Unravelling the role of Neurotrimin (NTM), a member of the IgLON family, in mild intellectual disability and anxiety-like behaviors

: Neurotrimin (NTM) (OMIM #607938), a member of the IgLON family, collaborates with other neural cell adhesion proteins to regulate neurite outgrowth, axonal fasciculation, and synapse formation. Disruption of NTM function in animal models has been associated with deficits in emotional learning and increased anxiety-like behaviours. In this study, we examined an individual presenting with mild intellectual disability, anxiety-like behaviours, and low frustration tolerance, along with generalised hypotonia.
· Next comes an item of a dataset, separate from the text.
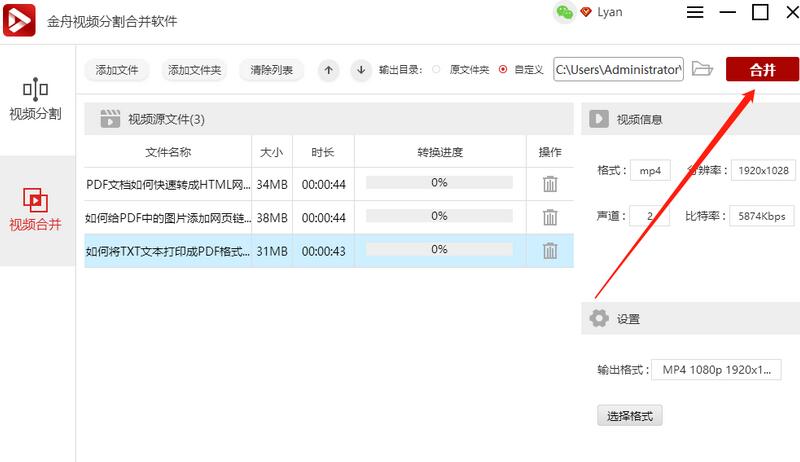Screen dimensions: 800x462
Task: Open output folder browse icon
Action: [702, 69]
Trio-based whole exome sequencing (WES) identified a de novo nucleotides insertion, c.788_791dup, in the NTM (NM_001144058) gene. NTM currently lacks a MIM phenotype entry linking it to a specific disorder, and has been predicted to follow both autosomal dominant and recessive inheritance patterns. The variant was classified as pathogenic according to ACMG guidelines and displays a very low frequency in the gnomAD population (0.000006829). It is located at a highly conserved site (PhyloP: 7.674). In-silico analysis predicted that the variant induces nonsense-mediated decay (NMD) of the transcript, resulting in loss of NTM protein production. However, if the transcript escapes NMD, the insertion is expected to cause a frameshift, altering codons beyond amino acid 262, resulting in Ile263, a novel Asp264, and a premature stop codon (TGA) in position 265. This mutation is predicted to disrupt NTM homodimerization and heterodimerization with other IgLON family proteins (OPCML, LSAMP, NEGR1, and IgLON5), regardless of whether degradation of the transcript occurs or a truncated protein is produced. These findings suggest a potential link between NTM dysfunction and neurodevelopmental phenotypes and highlight its possible role as a candidate gene for mild cognitive and behavioural disorders.